- Task goal
For the listing below, output exactly the lines from the line with "Task: Open the Alchemy theme link" up to and including the line with "649x1229 pixels.", and no other lines.

[Opening Data excerpts section]

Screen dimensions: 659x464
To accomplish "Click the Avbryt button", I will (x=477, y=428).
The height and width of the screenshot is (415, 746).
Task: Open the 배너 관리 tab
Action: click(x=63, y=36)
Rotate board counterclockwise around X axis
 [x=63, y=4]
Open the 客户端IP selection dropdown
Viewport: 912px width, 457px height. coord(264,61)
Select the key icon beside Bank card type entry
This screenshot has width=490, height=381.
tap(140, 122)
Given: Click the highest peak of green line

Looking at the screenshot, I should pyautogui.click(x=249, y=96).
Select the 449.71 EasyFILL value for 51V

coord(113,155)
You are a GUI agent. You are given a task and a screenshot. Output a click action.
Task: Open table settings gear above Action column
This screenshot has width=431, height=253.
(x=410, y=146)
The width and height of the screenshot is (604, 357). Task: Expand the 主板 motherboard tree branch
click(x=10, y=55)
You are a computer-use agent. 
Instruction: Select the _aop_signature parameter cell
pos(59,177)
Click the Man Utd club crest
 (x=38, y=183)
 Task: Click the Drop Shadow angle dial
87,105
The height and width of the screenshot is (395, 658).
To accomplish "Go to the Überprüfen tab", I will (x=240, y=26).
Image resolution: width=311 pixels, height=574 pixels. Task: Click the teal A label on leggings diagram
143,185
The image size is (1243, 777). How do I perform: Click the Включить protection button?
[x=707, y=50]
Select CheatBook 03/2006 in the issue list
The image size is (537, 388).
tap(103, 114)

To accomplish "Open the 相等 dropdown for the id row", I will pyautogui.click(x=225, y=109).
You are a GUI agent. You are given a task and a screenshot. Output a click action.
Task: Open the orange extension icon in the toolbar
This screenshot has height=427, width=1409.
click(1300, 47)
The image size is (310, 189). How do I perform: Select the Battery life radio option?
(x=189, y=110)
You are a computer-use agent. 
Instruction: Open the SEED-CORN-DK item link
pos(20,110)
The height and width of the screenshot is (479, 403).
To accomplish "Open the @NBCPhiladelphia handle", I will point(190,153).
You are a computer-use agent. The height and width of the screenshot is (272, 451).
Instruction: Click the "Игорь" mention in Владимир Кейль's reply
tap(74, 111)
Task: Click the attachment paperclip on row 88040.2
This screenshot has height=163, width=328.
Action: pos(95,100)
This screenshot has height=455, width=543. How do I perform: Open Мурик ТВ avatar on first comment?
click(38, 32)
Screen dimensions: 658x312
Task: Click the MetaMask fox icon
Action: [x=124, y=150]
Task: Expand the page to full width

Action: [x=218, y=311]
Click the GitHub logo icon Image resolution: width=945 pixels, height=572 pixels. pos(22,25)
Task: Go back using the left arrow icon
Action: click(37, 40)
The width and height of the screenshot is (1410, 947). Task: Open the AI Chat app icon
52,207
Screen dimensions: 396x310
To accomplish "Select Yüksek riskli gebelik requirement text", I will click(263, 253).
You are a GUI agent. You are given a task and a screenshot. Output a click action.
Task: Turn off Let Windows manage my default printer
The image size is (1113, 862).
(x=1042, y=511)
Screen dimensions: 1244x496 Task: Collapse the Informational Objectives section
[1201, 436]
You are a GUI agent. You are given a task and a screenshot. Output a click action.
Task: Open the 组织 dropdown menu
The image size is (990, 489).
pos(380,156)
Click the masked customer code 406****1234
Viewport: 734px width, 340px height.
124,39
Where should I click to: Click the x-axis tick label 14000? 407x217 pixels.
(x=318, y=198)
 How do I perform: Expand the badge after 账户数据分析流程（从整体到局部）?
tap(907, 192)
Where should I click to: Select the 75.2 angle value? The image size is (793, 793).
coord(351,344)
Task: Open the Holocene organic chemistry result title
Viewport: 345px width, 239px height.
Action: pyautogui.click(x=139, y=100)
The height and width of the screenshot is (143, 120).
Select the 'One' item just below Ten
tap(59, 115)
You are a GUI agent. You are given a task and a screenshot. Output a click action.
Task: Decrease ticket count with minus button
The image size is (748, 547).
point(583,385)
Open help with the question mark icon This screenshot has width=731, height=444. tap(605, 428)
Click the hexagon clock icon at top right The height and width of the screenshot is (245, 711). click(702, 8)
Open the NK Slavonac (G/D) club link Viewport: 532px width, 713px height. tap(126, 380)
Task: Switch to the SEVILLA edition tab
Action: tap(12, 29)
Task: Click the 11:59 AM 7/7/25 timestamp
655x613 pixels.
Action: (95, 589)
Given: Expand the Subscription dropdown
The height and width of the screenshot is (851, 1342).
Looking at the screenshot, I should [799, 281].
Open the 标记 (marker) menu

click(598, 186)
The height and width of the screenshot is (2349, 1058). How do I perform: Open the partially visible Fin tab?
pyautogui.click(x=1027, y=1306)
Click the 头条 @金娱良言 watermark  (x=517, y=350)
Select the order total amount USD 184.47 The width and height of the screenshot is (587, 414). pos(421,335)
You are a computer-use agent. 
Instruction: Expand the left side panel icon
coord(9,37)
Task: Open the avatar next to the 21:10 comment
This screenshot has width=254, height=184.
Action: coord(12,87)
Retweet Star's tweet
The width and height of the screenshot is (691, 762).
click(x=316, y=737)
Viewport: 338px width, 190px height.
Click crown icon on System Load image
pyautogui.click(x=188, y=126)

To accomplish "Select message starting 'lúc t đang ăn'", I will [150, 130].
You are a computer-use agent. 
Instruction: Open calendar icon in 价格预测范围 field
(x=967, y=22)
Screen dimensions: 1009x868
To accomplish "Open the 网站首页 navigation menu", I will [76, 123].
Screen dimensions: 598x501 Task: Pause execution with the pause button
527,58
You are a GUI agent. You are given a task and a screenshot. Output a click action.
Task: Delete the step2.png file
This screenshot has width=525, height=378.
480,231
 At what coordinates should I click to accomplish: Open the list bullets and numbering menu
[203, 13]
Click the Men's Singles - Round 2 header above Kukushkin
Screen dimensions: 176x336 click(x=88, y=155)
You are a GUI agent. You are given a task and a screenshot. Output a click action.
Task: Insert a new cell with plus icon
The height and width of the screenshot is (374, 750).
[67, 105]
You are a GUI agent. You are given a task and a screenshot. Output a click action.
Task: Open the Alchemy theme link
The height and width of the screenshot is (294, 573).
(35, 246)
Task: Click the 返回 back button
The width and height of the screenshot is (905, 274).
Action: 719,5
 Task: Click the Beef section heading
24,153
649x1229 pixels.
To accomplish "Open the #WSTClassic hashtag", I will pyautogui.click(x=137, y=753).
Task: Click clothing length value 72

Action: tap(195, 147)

[Closing Data excerpts section]

- Answer section
Task: Open the Alchemy theme link
The height and width of the screenshot is (294, 573).
(35, 246)
Task: Click the 返回 back button
The width and height of the screenshot is (905, 274).
Action: 719,5
 Task: Click the Beef section heading
24,153
649x1229 pixels.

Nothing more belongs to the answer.